Who is in charge? The president? The governor? Mayors? The dogcatcher probably has some ideas, too.

Our founding fathers seemed to stand firm on principle. Janine Parry, who teaches about government at the University of Arkansas' Fayetteville campus, and I spoke last week. She said Americans' ideas about who has or should have authority today shifts from issue to issue and, without a doubt, when there's a change in the party from which the U.S. president comes.

People who believe in a strong central government when Barack Obama is in charge are less convinced when Donald Trump takes the helm. And vice versa.

In the online publication Governing last week, editor-at-large Clay Jenkinson wrote that U.S. history "has been a roller coaster" on the question of state vs. national sovereignty. Jefferson called the national government "the foreign department." Theodore Roosevelt 100 years later believed the federal government could do anything not prohibited in the Constitution, Jenkinson wrote.

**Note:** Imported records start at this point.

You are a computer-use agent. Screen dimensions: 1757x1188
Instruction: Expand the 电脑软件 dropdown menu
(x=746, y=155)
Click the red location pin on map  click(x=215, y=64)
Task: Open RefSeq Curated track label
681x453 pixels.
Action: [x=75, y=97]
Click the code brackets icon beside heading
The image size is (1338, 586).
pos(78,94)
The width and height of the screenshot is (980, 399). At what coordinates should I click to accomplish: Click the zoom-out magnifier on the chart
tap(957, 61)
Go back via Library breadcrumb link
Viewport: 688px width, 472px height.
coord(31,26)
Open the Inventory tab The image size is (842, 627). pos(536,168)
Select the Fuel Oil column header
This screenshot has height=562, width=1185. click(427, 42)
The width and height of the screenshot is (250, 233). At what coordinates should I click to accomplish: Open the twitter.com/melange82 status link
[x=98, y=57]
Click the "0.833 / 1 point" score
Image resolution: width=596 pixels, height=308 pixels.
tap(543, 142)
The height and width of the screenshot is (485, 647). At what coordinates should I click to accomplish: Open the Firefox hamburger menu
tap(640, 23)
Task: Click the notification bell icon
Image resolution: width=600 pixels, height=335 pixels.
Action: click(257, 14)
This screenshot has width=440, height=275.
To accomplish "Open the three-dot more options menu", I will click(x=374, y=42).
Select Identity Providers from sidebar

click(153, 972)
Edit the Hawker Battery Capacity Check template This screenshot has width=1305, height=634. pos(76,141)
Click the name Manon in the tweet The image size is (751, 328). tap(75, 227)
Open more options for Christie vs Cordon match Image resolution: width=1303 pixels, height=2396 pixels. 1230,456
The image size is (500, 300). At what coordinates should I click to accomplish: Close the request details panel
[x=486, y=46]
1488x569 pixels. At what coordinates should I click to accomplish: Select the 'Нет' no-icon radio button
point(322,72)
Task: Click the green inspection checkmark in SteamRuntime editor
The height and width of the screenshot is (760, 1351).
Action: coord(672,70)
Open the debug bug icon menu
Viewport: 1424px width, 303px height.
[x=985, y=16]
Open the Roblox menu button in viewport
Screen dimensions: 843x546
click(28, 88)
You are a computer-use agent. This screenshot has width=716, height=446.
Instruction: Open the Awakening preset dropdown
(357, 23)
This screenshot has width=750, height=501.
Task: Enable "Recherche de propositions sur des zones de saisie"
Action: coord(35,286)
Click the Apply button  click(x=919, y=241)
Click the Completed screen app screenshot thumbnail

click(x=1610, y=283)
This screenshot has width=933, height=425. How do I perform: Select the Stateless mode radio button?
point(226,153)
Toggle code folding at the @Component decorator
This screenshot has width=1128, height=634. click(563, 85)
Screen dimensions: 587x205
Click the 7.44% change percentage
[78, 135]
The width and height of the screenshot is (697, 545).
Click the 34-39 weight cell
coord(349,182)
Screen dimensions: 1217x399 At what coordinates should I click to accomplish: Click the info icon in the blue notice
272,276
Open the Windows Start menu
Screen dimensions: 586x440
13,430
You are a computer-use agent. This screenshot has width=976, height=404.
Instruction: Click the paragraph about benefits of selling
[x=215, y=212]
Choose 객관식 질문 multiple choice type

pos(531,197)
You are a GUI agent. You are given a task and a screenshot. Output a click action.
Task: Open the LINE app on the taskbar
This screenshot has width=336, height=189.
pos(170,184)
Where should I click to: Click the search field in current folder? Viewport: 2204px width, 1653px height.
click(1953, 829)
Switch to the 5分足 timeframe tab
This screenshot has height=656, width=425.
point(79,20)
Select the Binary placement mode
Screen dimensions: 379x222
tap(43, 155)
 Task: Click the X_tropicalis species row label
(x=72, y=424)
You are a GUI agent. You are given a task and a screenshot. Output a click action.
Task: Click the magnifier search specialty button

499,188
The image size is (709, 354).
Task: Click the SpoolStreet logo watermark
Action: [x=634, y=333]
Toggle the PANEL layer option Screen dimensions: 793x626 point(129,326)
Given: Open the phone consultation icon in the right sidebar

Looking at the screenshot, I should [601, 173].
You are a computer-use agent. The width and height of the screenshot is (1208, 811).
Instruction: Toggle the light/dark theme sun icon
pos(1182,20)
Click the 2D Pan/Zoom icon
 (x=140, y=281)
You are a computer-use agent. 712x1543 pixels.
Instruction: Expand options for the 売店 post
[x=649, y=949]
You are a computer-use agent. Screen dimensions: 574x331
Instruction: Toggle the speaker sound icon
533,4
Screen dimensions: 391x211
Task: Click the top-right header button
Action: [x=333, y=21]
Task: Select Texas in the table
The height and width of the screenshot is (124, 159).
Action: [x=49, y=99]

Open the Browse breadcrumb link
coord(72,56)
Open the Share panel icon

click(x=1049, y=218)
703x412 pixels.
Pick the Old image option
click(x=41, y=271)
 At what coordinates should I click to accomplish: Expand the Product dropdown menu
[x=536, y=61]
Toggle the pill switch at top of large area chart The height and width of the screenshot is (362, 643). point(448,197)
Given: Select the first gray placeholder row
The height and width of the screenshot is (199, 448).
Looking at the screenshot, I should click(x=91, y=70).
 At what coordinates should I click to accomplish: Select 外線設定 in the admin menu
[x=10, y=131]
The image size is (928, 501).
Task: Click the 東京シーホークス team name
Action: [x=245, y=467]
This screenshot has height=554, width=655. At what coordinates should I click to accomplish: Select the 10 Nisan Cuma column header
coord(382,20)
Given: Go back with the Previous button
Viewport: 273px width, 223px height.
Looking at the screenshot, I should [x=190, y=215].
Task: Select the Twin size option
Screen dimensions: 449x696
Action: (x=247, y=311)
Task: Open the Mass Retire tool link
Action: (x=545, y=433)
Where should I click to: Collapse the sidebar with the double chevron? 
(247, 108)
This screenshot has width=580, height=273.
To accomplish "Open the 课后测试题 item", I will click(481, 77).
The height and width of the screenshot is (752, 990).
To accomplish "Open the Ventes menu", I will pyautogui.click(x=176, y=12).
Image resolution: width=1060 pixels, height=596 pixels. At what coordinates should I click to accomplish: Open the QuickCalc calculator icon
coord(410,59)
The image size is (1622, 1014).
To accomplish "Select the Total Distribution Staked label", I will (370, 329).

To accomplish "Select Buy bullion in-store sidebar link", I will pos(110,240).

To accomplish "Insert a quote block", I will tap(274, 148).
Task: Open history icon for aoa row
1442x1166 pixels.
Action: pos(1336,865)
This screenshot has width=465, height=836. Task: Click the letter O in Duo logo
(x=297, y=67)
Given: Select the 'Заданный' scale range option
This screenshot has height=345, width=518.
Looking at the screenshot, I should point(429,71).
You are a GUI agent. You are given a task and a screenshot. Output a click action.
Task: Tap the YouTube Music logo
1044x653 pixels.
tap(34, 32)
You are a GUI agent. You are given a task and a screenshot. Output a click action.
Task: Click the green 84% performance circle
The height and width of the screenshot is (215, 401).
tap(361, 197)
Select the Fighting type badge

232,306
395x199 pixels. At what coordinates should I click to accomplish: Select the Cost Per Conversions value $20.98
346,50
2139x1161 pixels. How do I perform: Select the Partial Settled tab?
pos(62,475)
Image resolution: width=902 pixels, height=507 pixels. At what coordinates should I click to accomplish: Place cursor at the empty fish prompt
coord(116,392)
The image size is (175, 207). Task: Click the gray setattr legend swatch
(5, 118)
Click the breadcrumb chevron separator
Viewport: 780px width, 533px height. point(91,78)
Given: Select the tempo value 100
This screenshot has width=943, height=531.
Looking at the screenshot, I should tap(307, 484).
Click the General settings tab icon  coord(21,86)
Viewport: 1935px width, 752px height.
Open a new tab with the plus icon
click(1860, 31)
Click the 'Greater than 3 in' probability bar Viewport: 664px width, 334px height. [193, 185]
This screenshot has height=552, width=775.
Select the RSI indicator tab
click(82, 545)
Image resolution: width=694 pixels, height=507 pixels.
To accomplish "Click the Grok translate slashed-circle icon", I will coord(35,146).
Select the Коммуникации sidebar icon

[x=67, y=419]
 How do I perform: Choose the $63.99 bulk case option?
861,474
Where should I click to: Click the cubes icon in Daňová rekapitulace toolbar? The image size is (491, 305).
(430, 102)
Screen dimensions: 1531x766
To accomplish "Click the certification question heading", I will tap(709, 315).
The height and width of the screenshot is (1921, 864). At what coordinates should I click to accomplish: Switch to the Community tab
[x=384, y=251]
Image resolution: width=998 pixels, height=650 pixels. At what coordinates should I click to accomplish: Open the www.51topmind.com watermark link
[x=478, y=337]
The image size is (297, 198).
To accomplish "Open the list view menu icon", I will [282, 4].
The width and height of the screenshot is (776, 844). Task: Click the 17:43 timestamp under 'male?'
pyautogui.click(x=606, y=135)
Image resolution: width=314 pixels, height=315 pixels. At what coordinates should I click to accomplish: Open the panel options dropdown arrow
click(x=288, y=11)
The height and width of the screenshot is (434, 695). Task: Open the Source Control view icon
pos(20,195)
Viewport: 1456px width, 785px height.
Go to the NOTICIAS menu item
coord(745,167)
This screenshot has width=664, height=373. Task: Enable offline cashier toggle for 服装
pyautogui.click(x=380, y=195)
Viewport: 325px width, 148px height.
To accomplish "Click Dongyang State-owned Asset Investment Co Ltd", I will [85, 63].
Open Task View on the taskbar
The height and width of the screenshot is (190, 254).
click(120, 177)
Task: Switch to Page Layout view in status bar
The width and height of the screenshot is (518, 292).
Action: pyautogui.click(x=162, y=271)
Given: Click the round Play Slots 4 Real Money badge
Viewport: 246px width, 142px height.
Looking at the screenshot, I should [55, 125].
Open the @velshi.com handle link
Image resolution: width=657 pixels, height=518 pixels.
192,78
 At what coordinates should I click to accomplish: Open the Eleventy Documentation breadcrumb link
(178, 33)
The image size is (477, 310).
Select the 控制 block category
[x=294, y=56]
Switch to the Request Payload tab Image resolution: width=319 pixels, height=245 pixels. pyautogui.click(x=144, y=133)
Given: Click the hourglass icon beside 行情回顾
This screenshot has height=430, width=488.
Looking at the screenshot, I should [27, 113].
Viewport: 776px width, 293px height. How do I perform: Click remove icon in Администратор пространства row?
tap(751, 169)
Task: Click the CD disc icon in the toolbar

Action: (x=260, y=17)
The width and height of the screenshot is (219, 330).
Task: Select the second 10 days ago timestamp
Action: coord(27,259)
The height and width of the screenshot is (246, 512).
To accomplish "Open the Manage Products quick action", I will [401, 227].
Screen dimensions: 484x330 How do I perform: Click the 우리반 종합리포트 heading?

I recall a few years back when Fayetteville wanted to establish its own definition of discrimination to include protections based on people's sexual orientation. Those went beyond protections in state law, prompting resistance by state lawmakers who argued cities didn't have those powers.

Advocates for Fayetteville's position argued each community should be able to establish its own standards. But let's flip that notion on its head. If state or federal government leaders established real protections for people based on sexual orientation, would any of the Fayetteville advocates argue individual cities should have the power to preempt such protections?

And so our debate over governing continues. I doubt similar debates happen in North Korea, Russia or China, and maybe that produces more efficient decision-making.

But I'll stick with what we've got right here in the ol' USA, messy as it is.